Code Stealing Certificates Stolen from D-Link and Used in Malware Campaign

The Advanced Persistent Threat (APT) group BlackTech has stolen code-signing certificates from D-Link and Changing Information Technology Inc., and is using them to cryptographically sign a remotely controlled backdoor known as Plead and an associated password stealer.

With the stolen certificates, individuals who receive the malware as email attachments are likely to be fooled into thinking the files are genuine and have been developed by trusted companies.

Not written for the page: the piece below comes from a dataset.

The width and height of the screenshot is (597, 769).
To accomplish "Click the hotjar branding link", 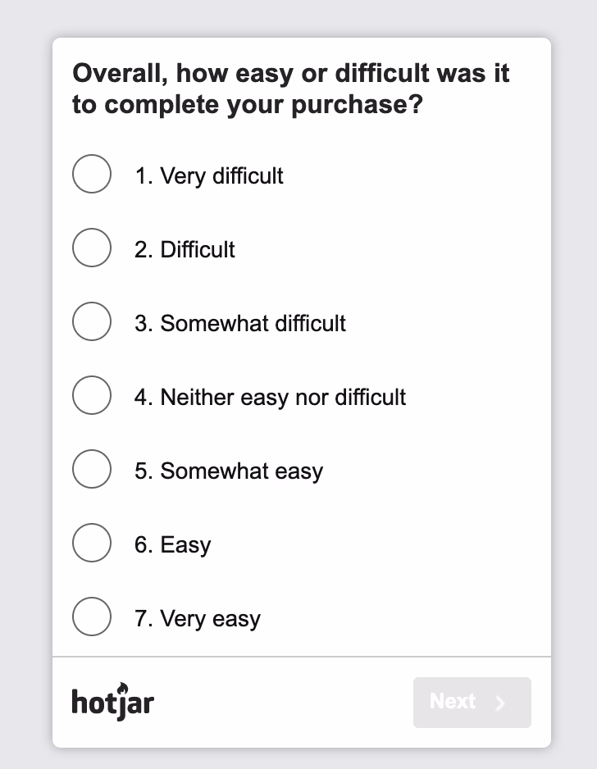I will [x=112, y=703].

If the executables are run, the malware will be installed giving the attackers full control of an infected device and the ability to steal passwords stored in Google Chrome, Internet Explorer, Outlook and Firefox.

The malware campaign was discovered by researchers at ESET who noticed several suspicious files being distributed that had been signed with valid D-Link certificates – the same certificates that have been used to sign genuine D-Link software.

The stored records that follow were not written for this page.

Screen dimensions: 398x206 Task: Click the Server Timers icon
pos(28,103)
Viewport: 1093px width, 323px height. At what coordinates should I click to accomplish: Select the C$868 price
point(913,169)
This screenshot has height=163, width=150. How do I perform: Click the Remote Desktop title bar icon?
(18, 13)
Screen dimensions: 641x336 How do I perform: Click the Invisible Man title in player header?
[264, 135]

D-Link, the Taiwanese manufacturer of routers and cameras, recently confirmed that valid code-signing certificates have been stolen. In its support announcement, D-Link said the two stolen sha1RSA code signing certificates were revoked on July 3. The company will be issuing firmware updates to correct the problem. The firmware is currently being developed and tested and customers with the mydlink mobile application will be notified as soon as the firmware is released.

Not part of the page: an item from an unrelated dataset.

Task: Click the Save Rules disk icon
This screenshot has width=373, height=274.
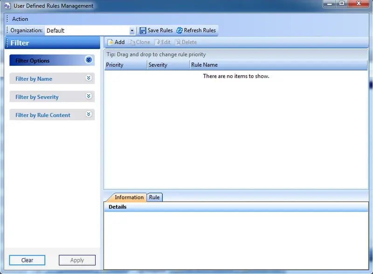Action: [x=143, y=30]
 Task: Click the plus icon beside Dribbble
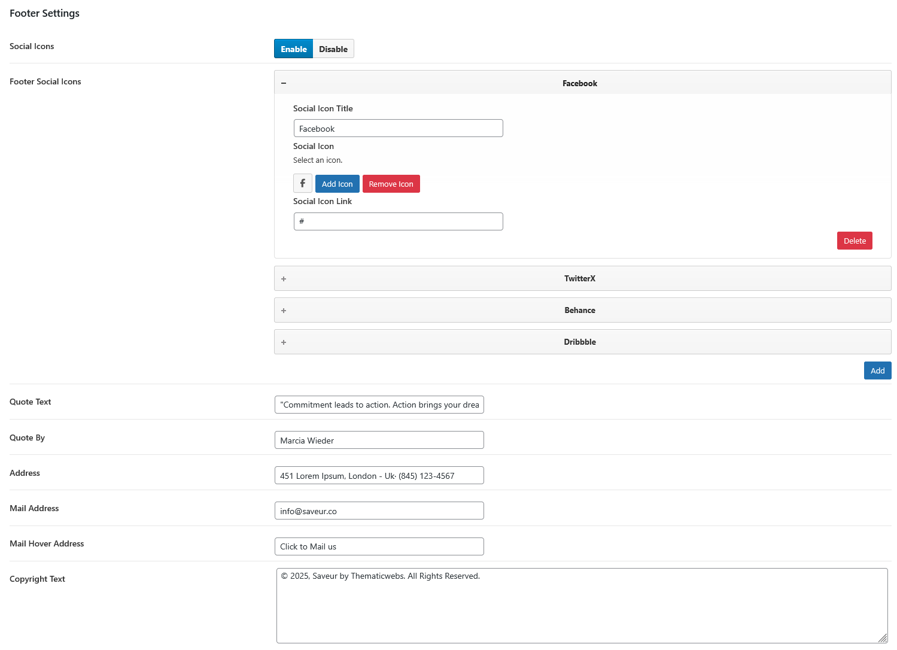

The theft will only affect a small number of D-Link customers. The revocation of the certificates means that customers who view and configure their cameras within a web browser will be notified of the invalid certificate. Users of the mobile application will not be affected. Until the firmware update has been released, D-Link suggested users ignore the certificate revocation warnings.

Changing Information Technology Inc., also revoked its stolen certificates on July 4 and will be issuing firmware updates.

The BlackTech APT group is highly skilled and primarily conducts cyberattacks in East Asia. Investigations are underway to determine how the APT group obtained the certificates.